CAR-T Rapid Manufacturing: Implications on Product and Analytical Testing
Cytotherapy 27(5): S161-S161
Article 2025 English
Authors
KA
Katrina Adlerz
FG
Feifei Guo
YL
Yisheng Li
Abstract
2 min read
Background & Aim
Rapid CAR-T manufacturing processes have a lot of potential as part of the next generation of CAR-T products. A rapid CAR-T manufacturing process, shortened from 7-14 days to ≤ 4 days, simplifies the manufacturing process, decreases vein-to-vein time, and results in a product with greater proliferative potential and less differentiated T cells, potentially improving patient outcomes. The shortened manufacturing process includes activation and transduction but limits ex-vivo cell expansion. It is critical to understand the impact this process change may have on the product and the testing to release the product for patient infusion.
Methodology
To evaluate product and analytical differences with the shortened manufacturing process, healthy donor material was manufactured with the rapid CAR-T process. Briefly, Enriched T Cells (CD4/CD8 selected from apheresis) were activated, transduced with a lentiviral vector, and cryopreserved after a 3-, 4-, or 7-day process. Memory phenotype was evaluated by spectral flow cytometry. Transduction was evaluated at thaw and after extended culture by assessing %CAR+ T Cells by flow cytometry and VCN by ddPCR. CAR-T cells generated from patient starting material were also evaluated.
Results
Cells were successfully harvested on Day 3, 4, and 7. Post-thaw viability was ≥85% and expansion increased with extended culture from <2x to >10x. Cell phenotype was different between the 7-day and the rapid manufacturing process with %CD45RA+CCR7+ T cells (naïve-like) significantly higher at the 4-day (44%) compared to the 7-day harvest (28%). Transduction measurements of the 3-day and 4-day process were unstable when measured directly post-thaw.
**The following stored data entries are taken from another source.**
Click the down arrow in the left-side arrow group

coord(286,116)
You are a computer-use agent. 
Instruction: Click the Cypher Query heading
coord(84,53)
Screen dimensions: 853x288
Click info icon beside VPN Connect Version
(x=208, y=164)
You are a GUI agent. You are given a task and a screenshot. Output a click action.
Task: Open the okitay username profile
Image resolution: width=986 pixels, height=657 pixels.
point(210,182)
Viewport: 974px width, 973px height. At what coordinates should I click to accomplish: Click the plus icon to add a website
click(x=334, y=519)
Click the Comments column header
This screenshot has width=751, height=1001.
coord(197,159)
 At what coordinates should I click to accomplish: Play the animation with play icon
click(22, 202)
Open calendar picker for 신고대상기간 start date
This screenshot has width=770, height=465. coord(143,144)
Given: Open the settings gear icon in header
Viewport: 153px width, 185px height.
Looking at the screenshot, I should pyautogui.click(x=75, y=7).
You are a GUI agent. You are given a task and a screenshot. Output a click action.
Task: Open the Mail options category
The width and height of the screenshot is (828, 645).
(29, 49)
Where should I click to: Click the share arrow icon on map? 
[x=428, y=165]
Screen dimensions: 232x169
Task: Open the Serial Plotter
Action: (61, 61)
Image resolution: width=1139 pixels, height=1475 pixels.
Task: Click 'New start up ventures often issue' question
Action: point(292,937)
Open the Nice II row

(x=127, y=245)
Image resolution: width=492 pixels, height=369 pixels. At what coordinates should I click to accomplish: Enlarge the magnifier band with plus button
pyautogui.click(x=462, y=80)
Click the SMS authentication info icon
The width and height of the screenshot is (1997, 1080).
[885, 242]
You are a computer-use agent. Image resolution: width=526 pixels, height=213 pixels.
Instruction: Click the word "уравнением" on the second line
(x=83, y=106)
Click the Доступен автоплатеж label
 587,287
VCN decreased and stabilized from post-thaw over the short post-thaw culture period. %CAR+ similarly stabilized after the culture period. After establishment with healthy donors, material from 2 patients was evaluated. Similar trends were observed with a more naïve-like phenotype after the rapid process and stabilization of transduction measurements after post-thaw culture. Patient material, however, had up to 50% lower transduction rate than healthy donors.
Conclusion
We demonstrate rapid CAR-T manufacturing results in greater naïve T-cell population compared to the traditional 7-day process. Transduction measurements were unreliable at harvest and stabilized after a short culture period. This study highlights the importance of carefully considering analytical testing especially with the rapid CAR-T manufacturing process.